October 16, 2021

The Queens County Citizen

Complete Canadian News World

Canada’s GDP deals in the second quarter

Canada's GDP deals in the second quarter

(Ottawa) According to Statistics Canada, real gross domestic product (GDP) in Canada fell 0.3% in the second quarter of 2021, after posting three consecutive quarterly increases.


A sharp decline in home sales activity and exports slowed gross domestic product in the second quarter.

In fact, ownership transfer costs, including all costs related to the transfer of a residential property from one owner to another, declined by 17.7% in Canada during the second three months of the year.
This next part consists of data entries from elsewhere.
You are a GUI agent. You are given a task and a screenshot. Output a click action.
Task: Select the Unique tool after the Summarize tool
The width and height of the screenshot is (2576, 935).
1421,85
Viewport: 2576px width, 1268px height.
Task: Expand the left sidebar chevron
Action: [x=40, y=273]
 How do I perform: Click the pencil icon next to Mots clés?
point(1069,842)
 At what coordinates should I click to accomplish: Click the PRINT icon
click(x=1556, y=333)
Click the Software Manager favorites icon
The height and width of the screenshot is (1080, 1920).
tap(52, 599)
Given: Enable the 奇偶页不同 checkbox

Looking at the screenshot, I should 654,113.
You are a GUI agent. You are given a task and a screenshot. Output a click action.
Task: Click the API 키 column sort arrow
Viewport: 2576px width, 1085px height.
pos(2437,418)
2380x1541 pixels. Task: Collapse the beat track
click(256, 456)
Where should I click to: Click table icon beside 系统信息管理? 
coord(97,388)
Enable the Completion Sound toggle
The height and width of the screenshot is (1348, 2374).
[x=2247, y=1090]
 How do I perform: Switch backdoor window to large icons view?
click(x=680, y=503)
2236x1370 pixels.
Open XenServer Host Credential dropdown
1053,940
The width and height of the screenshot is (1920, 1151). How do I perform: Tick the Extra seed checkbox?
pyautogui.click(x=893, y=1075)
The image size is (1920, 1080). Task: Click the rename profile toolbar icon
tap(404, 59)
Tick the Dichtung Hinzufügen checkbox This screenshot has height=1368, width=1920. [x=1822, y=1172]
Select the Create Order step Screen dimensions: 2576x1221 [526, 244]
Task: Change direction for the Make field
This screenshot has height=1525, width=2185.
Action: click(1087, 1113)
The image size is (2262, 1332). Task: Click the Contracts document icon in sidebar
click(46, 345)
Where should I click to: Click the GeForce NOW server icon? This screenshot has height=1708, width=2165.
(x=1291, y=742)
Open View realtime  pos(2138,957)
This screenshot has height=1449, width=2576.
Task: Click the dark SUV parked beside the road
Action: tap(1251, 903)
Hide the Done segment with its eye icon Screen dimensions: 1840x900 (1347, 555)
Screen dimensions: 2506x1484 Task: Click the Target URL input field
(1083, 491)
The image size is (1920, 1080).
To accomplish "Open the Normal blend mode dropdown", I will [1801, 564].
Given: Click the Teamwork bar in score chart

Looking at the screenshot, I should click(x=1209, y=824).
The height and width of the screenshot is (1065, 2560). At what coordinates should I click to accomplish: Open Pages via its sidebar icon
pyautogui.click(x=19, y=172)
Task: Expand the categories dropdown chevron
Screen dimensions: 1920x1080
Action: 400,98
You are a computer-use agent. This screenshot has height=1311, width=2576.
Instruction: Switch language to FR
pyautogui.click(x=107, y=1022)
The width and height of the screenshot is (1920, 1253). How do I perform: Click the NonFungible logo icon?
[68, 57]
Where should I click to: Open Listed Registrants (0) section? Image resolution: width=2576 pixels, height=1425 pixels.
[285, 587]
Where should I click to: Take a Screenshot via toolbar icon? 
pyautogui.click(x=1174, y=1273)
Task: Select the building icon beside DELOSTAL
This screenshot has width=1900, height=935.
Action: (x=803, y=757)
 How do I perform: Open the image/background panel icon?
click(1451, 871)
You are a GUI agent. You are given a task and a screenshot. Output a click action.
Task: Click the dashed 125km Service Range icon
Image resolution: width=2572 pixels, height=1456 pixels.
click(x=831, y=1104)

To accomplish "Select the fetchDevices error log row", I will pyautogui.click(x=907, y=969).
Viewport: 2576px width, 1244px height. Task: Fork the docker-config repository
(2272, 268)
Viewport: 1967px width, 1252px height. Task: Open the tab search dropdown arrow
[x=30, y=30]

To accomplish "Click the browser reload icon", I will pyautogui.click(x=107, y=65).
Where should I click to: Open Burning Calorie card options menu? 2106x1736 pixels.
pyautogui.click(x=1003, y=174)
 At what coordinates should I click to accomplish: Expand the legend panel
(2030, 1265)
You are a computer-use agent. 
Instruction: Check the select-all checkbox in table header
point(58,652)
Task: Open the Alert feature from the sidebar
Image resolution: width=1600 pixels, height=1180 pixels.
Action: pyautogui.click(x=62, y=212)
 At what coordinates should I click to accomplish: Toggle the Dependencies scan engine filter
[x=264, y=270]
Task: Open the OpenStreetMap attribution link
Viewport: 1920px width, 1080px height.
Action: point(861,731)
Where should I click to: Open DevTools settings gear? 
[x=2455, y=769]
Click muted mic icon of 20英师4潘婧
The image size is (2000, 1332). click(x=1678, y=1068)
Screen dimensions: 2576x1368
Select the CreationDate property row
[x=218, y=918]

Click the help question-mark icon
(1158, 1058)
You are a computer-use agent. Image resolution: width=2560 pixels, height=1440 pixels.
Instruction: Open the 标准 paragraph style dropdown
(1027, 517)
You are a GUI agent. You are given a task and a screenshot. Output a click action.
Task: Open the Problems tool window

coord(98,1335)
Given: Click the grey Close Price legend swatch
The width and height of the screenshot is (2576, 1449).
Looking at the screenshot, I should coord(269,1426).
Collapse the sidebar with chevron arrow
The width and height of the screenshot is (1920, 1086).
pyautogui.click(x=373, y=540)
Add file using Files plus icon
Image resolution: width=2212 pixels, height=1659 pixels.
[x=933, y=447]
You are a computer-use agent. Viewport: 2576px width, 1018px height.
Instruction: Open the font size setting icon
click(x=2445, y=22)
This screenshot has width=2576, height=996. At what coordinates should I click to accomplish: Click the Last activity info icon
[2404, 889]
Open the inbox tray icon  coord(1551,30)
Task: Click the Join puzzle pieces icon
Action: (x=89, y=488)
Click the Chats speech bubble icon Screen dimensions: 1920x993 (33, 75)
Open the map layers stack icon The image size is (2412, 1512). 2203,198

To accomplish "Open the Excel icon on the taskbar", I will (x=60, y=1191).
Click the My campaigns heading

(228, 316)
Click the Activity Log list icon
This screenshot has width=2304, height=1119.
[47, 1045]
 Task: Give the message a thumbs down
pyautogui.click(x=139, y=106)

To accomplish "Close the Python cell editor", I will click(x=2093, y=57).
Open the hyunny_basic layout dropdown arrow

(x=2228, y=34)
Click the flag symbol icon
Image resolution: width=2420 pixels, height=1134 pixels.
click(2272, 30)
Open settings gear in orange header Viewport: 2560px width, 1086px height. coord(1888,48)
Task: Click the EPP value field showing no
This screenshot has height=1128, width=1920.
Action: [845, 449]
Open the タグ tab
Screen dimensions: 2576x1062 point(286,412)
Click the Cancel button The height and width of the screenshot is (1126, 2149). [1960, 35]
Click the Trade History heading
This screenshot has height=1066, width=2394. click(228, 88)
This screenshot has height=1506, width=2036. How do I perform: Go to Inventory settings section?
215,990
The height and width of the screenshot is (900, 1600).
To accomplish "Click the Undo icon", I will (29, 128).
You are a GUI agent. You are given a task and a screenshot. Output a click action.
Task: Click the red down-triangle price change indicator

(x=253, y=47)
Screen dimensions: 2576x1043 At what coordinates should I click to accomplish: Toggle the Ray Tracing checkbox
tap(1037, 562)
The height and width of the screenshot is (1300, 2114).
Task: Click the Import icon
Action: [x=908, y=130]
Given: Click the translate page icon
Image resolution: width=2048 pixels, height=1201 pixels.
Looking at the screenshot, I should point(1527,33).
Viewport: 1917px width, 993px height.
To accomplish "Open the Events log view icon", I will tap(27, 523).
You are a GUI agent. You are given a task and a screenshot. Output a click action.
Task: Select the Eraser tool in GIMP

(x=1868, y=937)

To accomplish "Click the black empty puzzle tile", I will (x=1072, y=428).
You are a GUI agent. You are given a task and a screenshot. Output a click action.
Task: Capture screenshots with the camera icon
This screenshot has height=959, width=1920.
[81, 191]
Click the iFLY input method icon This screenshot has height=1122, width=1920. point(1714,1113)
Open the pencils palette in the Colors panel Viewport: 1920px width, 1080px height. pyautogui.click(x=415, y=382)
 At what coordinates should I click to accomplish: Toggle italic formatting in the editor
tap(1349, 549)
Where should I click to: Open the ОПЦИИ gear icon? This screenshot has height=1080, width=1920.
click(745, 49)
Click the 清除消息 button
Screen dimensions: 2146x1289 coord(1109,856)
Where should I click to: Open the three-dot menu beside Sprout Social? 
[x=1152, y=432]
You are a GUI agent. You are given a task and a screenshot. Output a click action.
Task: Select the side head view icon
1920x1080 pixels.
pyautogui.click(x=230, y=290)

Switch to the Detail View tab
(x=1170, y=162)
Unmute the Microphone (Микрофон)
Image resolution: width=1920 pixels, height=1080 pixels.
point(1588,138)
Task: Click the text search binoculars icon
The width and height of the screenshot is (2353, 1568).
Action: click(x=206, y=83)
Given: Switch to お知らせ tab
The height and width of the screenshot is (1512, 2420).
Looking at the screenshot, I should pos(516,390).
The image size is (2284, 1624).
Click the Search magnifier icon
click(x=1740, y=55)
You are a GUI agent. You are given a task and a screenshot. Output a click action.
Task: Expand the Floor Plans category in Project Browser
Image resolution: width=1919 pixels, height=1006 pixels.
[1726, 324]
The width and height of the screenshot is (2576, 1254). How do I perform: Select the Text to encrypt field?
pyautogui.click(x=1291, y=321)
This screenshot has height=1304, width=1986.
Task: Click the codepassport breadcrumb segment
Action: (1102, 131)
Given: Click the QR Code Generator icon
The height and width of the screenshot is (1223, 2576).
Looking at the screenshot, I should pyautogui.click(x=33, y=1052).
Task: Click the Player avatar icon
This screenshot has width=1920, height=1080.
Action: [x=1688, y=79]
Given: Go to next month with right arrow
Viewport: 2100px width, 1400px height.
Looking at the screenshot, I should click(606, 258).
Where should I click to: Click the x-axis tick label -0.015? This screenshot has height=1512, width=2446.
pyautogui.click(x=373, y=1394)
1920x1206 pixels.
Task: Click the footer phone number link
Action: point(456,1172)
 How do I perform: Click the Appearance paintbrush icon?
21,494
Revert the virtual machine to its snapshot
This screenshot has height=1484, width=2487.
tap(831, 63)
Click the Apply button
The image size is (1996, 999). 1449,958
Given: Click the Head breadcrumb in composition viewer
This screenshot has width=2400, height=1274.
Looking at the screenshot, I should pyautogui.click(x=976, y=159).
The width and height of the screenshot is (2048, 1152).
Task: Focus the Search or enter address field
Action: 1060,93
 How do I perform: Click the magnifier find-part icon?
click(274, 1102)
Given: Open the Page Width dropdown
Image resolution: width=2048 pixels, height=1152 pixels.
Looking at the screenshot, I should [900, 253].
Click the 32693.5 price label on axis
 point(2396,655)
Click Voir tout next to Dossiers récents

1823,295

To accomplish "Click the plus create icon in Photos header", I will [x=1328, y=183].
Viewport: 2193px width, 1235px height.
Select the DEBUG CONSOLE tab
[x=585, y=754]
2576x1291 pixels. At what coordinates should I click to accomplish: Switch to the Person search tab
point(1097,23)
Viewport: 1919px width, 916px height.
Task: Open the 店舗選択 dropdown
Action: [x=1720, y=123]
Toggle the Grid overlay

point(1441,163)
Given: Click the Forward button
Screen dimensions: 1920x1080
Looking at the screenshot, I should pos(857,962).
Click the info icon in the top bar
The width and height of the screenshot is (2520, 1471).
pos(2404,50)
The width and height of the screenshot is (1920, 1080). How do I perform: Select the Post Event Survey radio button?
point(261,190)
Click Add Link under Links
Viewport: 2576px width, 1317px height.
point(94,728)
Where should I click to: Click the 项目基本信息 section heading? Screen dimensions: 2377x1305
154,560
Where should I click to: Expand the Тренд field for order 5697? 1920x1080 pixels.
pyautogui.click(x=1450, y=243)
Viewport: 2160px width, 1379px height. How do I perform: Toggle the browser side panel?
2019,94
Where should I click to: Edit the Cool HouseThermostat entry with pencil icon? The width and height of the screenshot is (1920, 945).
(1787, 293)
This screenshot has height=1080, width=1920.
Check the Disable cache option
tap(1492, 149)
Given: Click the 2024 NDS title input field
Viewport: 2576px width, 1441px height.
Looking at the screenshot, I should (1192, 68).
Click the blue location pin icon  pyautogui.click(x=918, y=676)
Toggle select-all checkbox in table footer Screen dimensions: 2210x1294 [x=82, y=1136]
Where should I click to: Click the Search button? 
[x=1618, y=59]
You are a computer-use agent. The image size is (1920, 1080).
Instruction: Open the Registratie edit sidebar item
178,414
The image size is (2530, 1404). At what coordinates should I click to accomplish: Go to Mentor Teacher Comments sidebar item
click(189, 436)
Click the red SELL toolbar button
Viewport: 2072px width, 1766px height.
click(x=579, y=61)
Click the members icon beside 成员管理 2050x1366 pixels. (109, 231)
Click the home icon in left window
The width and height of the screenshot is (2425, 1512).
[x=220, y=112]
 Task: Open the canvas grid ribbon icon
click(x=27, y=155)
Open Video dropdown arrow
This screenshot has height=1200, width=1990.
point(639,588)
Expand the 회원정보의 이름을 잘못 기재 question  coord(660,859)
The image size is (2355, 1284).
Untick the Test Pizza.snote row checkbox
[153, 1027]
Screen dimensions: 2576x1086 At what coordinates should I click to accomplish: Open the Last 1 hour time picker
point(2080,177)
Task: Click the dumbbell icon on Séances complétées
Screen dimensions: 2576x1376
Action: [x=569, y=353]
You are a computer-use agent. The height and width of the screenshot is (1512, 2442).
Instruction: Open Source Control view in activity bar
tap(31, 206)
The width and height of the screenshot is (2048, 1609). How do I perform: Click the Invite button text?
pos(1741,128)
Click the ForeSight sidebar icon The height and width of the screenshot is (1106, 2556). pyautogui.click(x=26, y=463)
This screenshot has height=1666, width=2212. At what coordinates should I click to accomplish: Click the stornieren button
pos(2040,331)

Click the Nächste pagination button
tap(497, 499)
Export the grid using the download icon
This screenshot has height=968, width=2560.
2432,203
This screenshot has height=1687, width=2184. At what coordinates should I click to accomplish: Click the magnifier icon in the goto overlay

In terms of exports, they fell 4% when imports were stable in the second quarter.

In contrast, business investment in inventories, government end-consumption spending, business investment in machinery and equipment, and investment in new housing construction and reconstruction have increased.

Statistics show that businesses accumulated $ 9.7 billion in reserves, compared to a $ 6.2 billion decline in the first quarter in Canada. Inventory build-up was the main contributor to GDP during the quarter.

Housing expenses rose 0.7% in the first quarter, compared to a 0.1% increase in the previous quarter. According to the Federal Agency, the slowdown reflects a decline in spending on goods, with 32 of the 48 categories of goods showing a decline.

Finally, there was a 2.2% increase in non-renewable income over a slight increase of 0.7% in household spending, which led to a growth in net household savings compared to the previous quarter. The savings rate reached 14.2%.